Now We Will Be Happy is a prize-winning collection of stories about Afro-Puerto Ricans, U.S.-mainland-born Puerto Ricans, and displaced native Puerto Ricans who are living between spaces while attempting to navigate the unique culture that defines Puerto Rican identity. Amina Gautier’s characters deal with the difficulties of bicultural identities in a world that wants them to choose only one.

The characters in Now We Will Be Happy are as unpredictable as they are human. A teenage boy leaves home in search of the mother he hasn’t seen since childhood; a granddaughter is sent across the ocean to broker peace between her relatives; a widow seeks to die by hurricane; a married woman takes a bathtub voyage with her lover; a proprietress who is the glue that binds her neighborhood cannot hold on to her own son; a displaced wife develops a strange addiction to candles.

Crossing boundaries of comfort, culture, language, race, and tradition in unexpected ways, these characters struggle valiantly and doggedly to reconcile their fantasies of happiness with the realities of their existence.

Extract

You can read an excerpt from Now We Will Be Happy on the University of Nebraska Press website here.

Praise

“The 11 linked stories in Gautier’s debut collection . . . vividly evoke Puerto Rico’s intoxicating, comforting atmosphere—that unbreakable tether binding struggling people in crowded Northeastern U.S. cities to their tropical homeland. . . . Gautier captures the unique experience, and predicament, of Puerto Ricans living in the mainland U.S.”—Publishers Weekly

“Gautier’s linked stories deftly capture her characters’ internal struggles for identity and home.”—Leah Strauss, Booklist

“In these richly textured and at times heartbreaking stories, Amina Gautier forges the links between generations and across oceans. She is a builder of bridges as she strives to find that middle ground between the two islands—Manhattan and Puerto Rico—that exert their tug on her characters and shape who they are and what they become.”—Mary Morris, author of Revenge

“In these moving, dramatic stories about hunger and fullness, Amina Gautier explores what it means to strive and live in the margins of American hope.
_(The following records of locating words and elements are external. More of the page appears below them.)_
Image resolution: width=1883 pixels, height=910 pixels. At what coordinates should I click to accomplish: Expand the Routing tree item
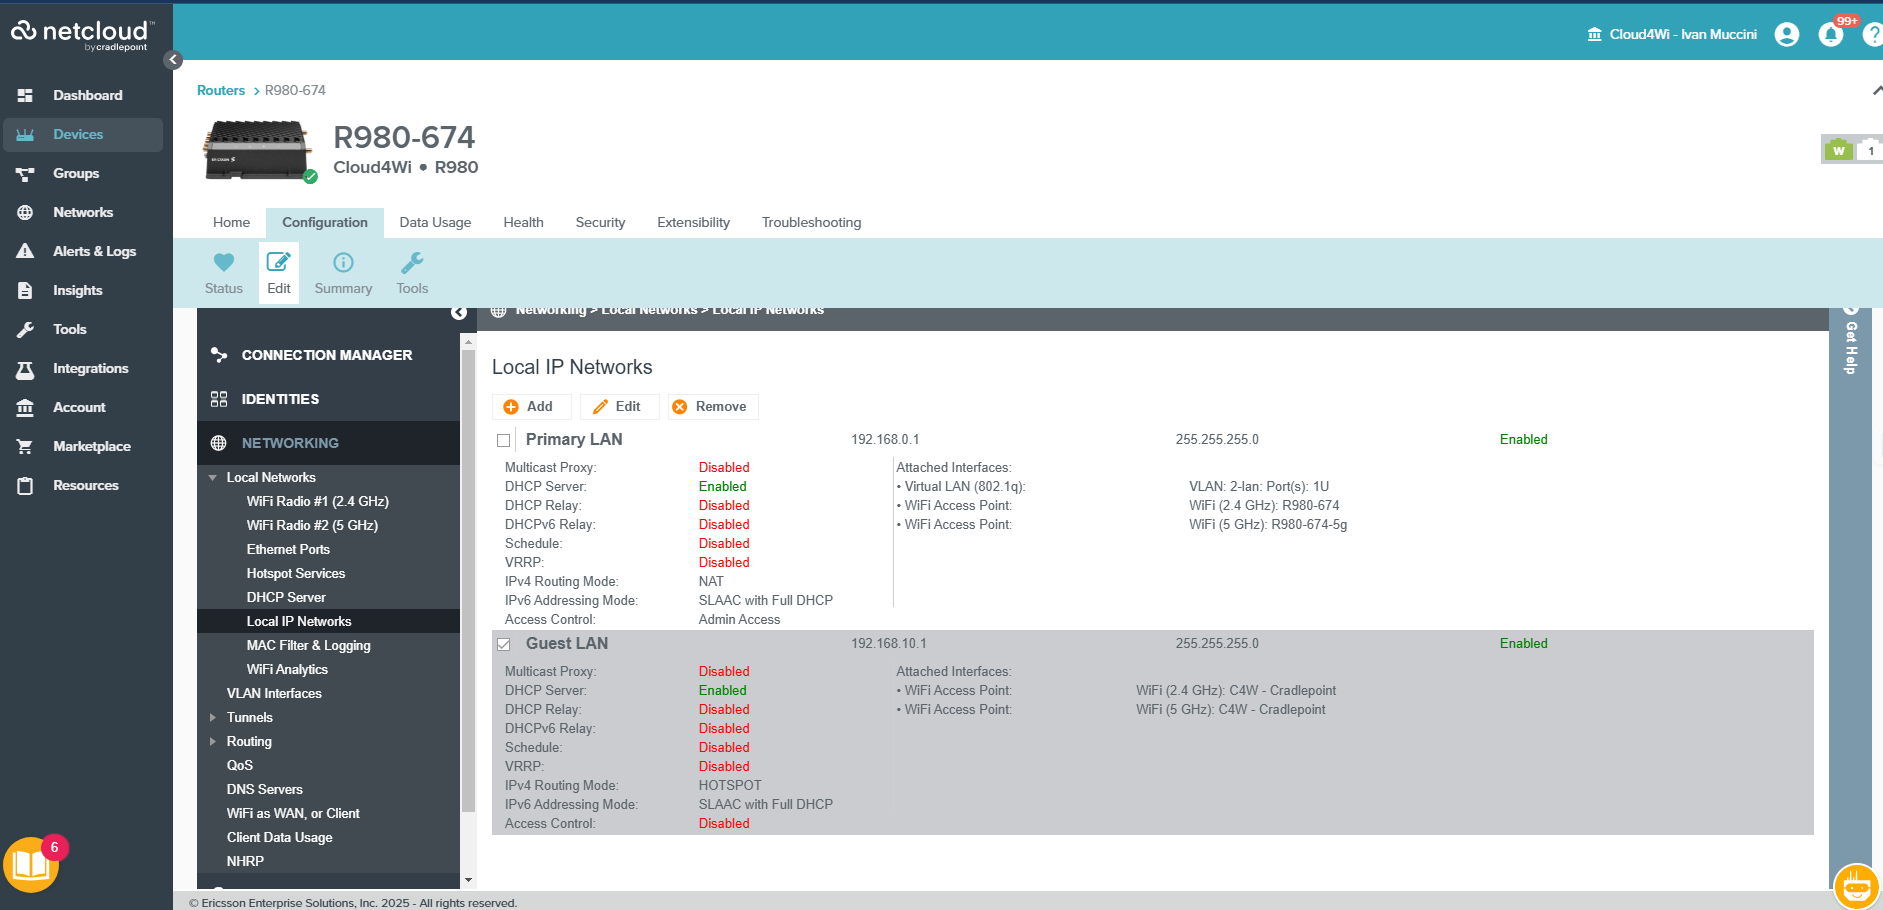click(x=212, y=742)
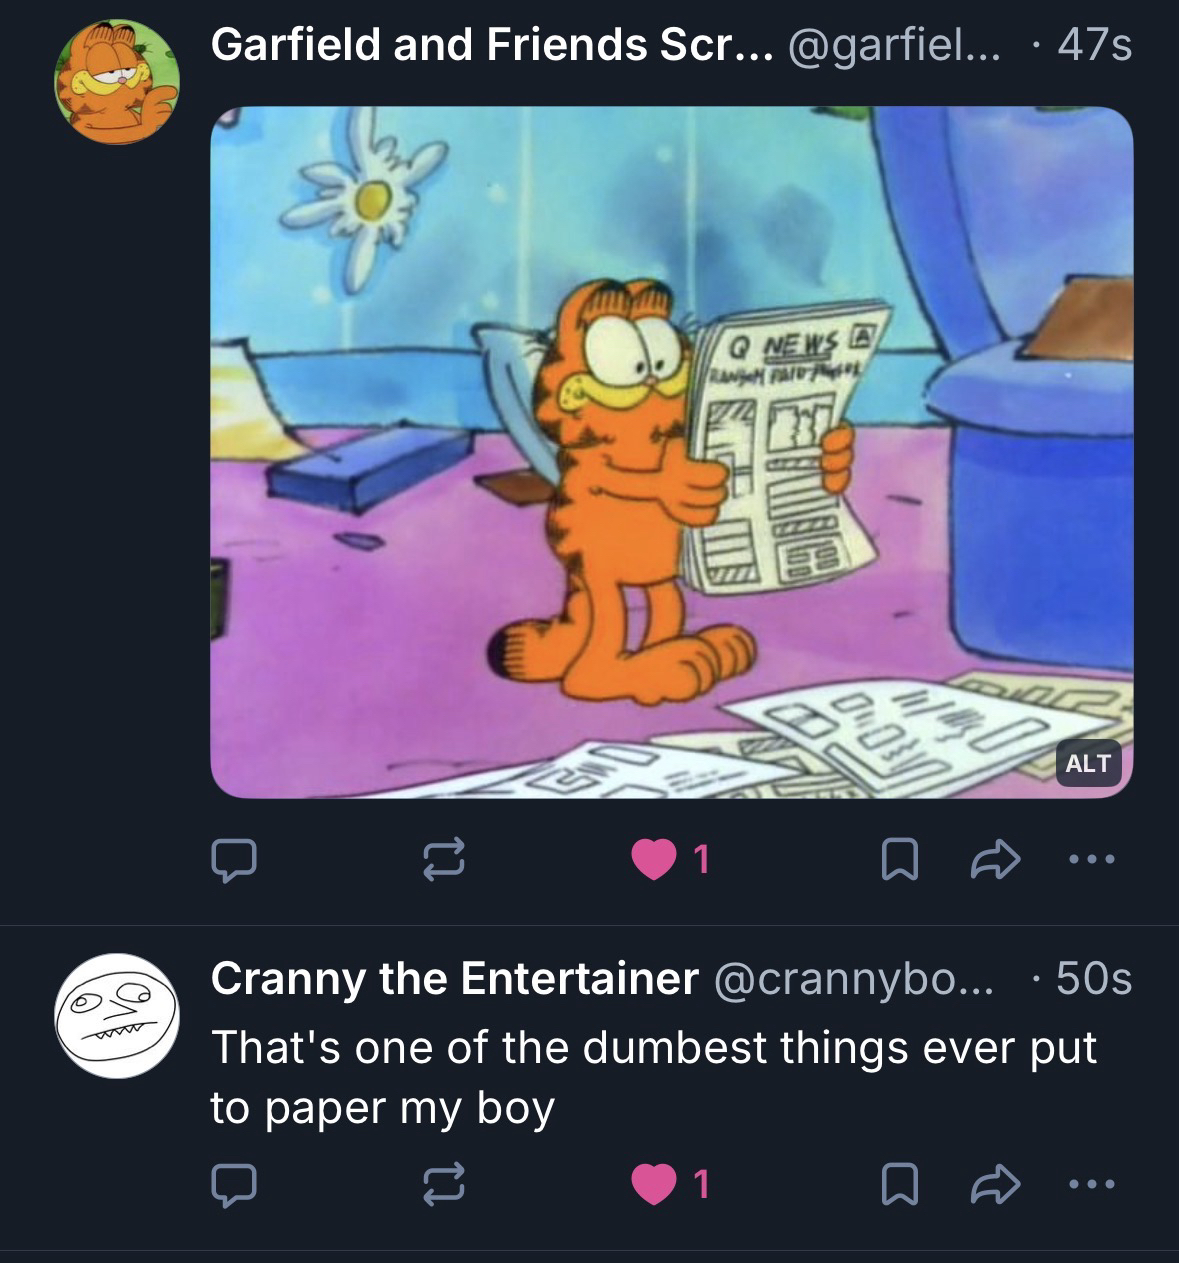
Task: Show ALT text for Garfield image
Action: [x=1088, y=763]
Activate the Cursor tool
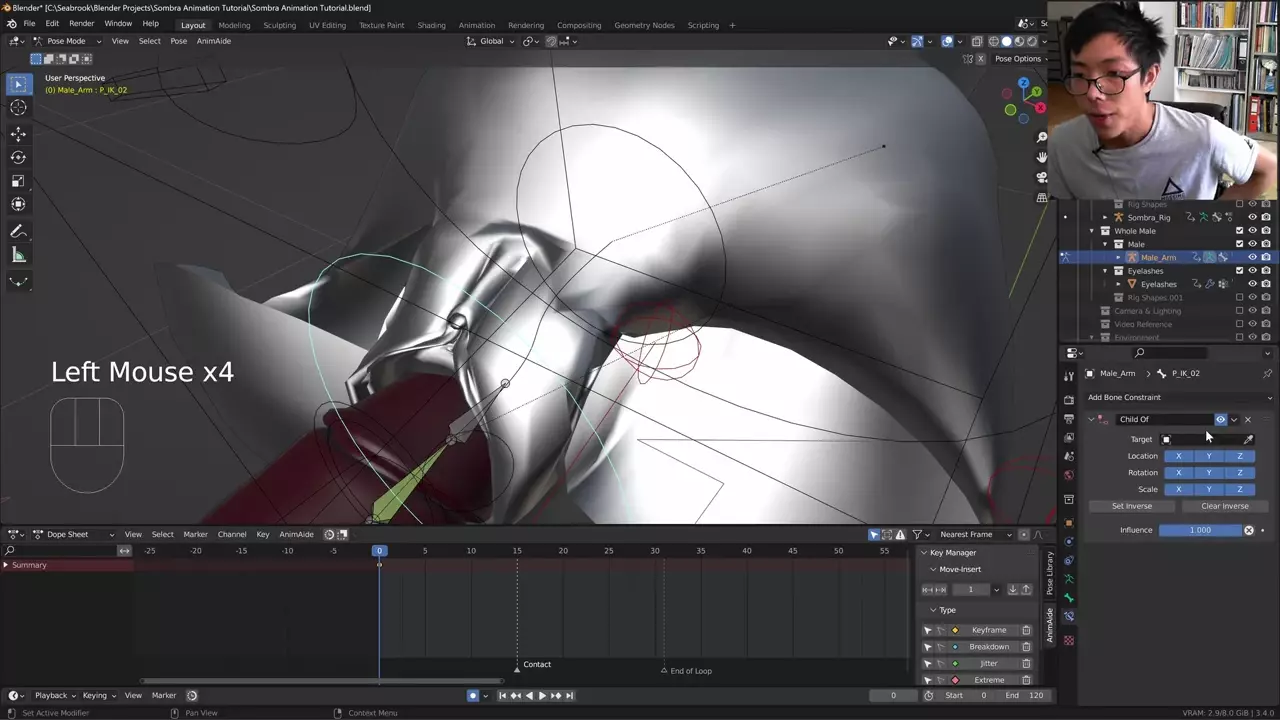The width and height of the screenshot is (1280, 720). 18,107
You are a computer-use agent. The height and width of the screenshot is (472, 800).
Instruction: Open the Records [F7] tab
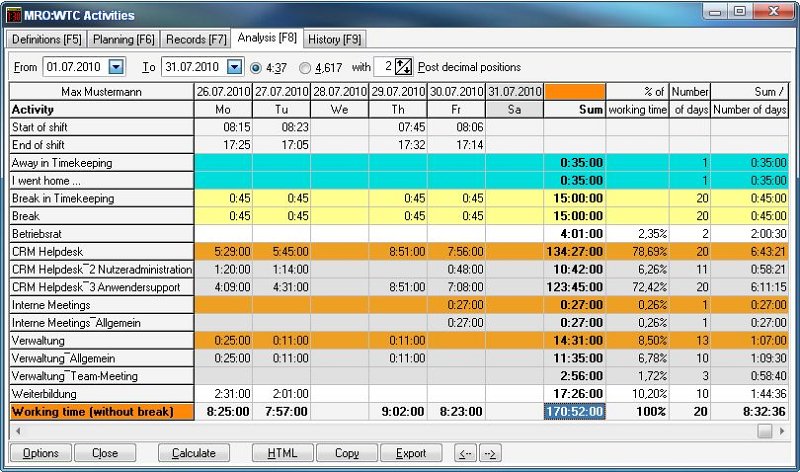tap(197, 39)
Her shrewd compassion brings together characters determined to be happy and shows the cost of happiness with vivid, rich intelligence.”—Erin McGraw, author of Better Food for a Better World.

About the Author

Amina Gautier teaches in the department of English at the University of Miami. She is a winner of the Flannery O’Connor Award for Short Fiction. Her work has appeared in numerous literary journals, including Antioch Review, Glimmer Train, Iowa Review, Kenyon Review, and Southern Review.